**EXERCISES:**
1 – In the forum thread about retiring by 30 with nursing, why does love-d-OR think a 21-year-old should not be faulted for planning retirement early? Answer in one to three sentences.
2 – Write the next part of the forum thread about retiring by 30 with nursing, picking up after its final sentence.

**EXTRACTED TEXT:**
Retire by 30, thanks nursing! - page 21

Ok check this out, i have a plan to retire by the age of 30: I'm 21 yrs old and about to graduate a ADN program i will spend 1 year gaining experience in the ICU, then i will spend the next 8... Read More

  1. by   love-d-OR
    Atlhough I think it might be fairly impossible for the OP to retire at 30, I dont think he is doing wrong by planning early. I started saving for retirement when I was 20. Now Im 22 (will be 23 on the 25th, yay1), and investing and saving is something that comes out of my paycheck first. At times I get bashed by people my age because "you are too young to be thinking of that stuff" and "you are reading suze orman, that sounds boring." Why is it wrong for a 21 year old to think of his future? So what if he does not know enough at 21, does that mean he cant take initiative and try? The economy is changing, and so are the attitudes toward money among college students. Pretty much every college student has a credit card and even more of them have defaulted on them. Have you seen the stats on college loans, and the increasing difficulty on paying those loans off?

    Earlier someone stated that 1/3 of baby boomers did not have money for retirement, why do you think that is? Who do you think is going to pay for their medicaid and medicare? Now on the other hand you have someone planning ahead, and it is wrong?

    So maybe his plan is a little sketchy and maybe unrealistic (60/wk x 8yrs in ICU), but its better to aim higher and achieve less.

    I know of nurses at my hospital that have worked 12 days straight, I also know of nurses that work more than the typical 3 days a week. I dont know how healthy it is, because Im a student nurse. But I have had weeks where I worked four 12's straight and I was fine, but then again its ddifferent responsibilities.

    My point is, instead of crushing the OP why not advice him on a better saving strategy or on the challenges he may face working 60hrs/wk.

    Nursing is a caring profession, we all know that, but you cant fault someone for wanting to get paid for it!

    OP good luck! To all those that included educational and positive advice thank you. It helped.

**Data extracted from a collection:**
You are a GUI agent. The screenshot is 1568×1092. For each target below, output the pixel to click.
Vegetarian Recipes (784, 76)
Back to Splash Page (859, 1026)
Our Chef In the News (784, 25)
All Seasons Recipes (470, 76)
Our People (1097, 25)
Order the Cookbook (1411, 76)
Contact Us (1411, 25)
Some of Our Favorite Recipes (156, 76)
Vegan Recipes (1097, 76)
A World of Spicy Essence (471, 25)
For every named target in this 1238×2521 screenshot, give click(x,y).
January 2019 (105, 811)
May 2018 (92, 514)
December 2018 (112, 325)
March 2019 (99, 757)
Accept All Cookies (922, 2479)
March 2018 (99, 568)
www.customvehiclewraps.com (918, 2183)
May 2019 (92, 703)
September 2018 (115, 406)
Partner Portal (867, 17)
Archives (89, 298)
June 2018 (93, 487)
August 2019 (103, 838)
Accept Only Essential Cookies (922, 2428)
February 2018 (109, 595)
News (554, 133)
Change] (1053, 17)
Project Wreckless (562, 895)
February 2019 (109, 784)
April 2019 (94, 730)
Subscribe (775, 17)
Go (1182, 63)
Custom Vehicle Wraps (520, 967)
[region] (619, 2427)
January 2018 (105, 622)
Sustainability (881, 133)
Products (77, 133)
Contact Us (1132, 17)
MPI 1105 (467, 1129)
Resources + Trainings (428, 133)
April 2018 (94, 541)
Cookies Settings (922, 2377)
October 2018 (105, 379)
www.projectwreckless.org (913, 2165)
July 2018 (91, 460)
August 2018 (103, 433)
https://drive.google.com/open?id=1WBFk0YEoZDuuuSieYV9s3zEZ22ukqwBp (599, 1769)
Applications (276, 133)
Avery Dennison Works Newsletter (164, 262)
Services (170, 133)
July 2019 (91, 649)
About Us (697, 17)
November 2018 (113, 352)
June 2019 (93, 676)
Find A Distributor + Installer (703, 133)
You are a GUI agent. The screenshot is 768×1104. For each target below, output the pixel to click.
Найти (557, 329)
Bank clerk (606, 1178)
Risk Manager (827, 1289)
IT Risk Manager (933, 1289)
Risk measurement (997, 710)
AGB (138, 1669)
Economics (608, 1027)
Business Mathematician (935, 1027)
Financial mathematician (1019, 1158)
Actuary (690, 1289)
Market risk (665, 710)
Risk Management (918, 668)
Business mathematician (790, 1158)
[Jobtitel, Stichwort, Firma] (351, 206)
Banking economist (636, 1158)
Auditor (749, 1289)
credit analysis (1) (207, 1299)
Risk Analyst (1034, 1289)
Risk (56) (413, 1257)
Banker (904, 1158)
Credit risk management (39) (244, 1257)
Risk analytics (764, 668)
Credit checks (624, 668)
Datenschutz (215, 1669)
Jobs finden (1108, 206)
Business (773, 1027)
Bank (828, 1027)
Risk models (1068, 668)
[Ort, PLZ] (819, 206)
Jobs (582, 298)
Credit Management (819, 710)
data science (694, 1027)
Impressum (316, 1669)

**RESPONSES TO THE TASKS:**
1 – The economy and college students' attitudes toward money are changing: many students have credit cards, many have defaulted on them, and college loans are getting harder to pay off. Since about a third of baby boomers reportedly lacked retirement money, love-d-OR sees planning ahead as the better course, even if the plan is a bit unrealistic.

2 –
  2. by   Tweety
    Quote from mikethern
    Well then L&D nursing must be easy. It would be interesting to see if you still love nursing 10 years from now.
    There's no need to criticize us lifers in love, or satisfied with nursing. So you don't love nursing and want to get ASAP and retire ASAP, that's fine.

    I feel about the same as I did when I started nursing 16 years ago, in fact I'm going for a Masters to Educate others into this profession I'm fond of and proud to be a part of. My goal is definately to retire ASAP as well, but it wont' be because I hate nursing. It will be because I'm a lazy slob and don't want to work.
  3. by   treysdaddy08
    Quote from mikethern
    Well then L&D nursing must be easy. It would be interesting to see if you still love nursing 10 years from now.
    Just because someone loves their work, then it 'must be easy'? I have a friend who is an infantryman in the army, and he loves his job. Are you saying his job is easy? Just because you dislike your job doesn't mean that everyone else will. In every profession there are people taht hate it, people that love it, and people that are in the middle. There are great days, horrible days, and days that don't make a difference. It (usually) isn't about the job. It's about the attitude that you bring. THAT is what determines how successful, and more importantly how happy you are in life.
    Last edit by Tweety on Dec 20, '07 : Reason: Toned it down
  4. by   treysdaddy08
    Quote from Tweety
    There's no need to criticize us lifers in love, or satisfied with nursing. So you don't love nursing and want to get ASAP and retire ASAP, that's fine.

    I feel about the same as I did when I started nursing 16 years ago, in fact I'm going for a Masters to Educate others into this profession I'm fond of and proud to be a part of. My goal is definately to retire ASAP as well, but it wont' be because I hate nursing. It will be because I'm a lazy slob and don't want to work.
    BRAVO!!! Well said!
  5. by   NoahNS
    I've only read the first page of responses, but it seems like some of the respondents think you are expecting to deplete the principle over time... which is not what it sounded like to me was your intention. If you just live off the interest maybe you would even be able to save some of that income and continue to grow your investment... or, on the other hand, maybe your investment would not yield the 10% you were hoping/expecting. In any case, I think I would agree with many of the others... that you're committing yourself to a pretty fierce ambition to remain bound to for such a big chunk of time. What concerns me much more, however.... is your apparent motivation for going into nursing in the first place. If it's just money you're trying to acquire... there are certainly much better ways to pursue that ambition... and with far less risk to a critical patient population.

    St. Paul had a suggestion you may wish to consider in his letter to Timothy (1 Timoth 6: 9-10):

    "But they that will be rich fall into temptation and a snare, and into many foolish and hurtful lusts, which drown men in destruction and perdition :angryfire ... for the love of money is the root of all evil: which while some coveted after, they have erred from the faith and pierced themselves through with many sorrows."

    Pretty strong word, huh...???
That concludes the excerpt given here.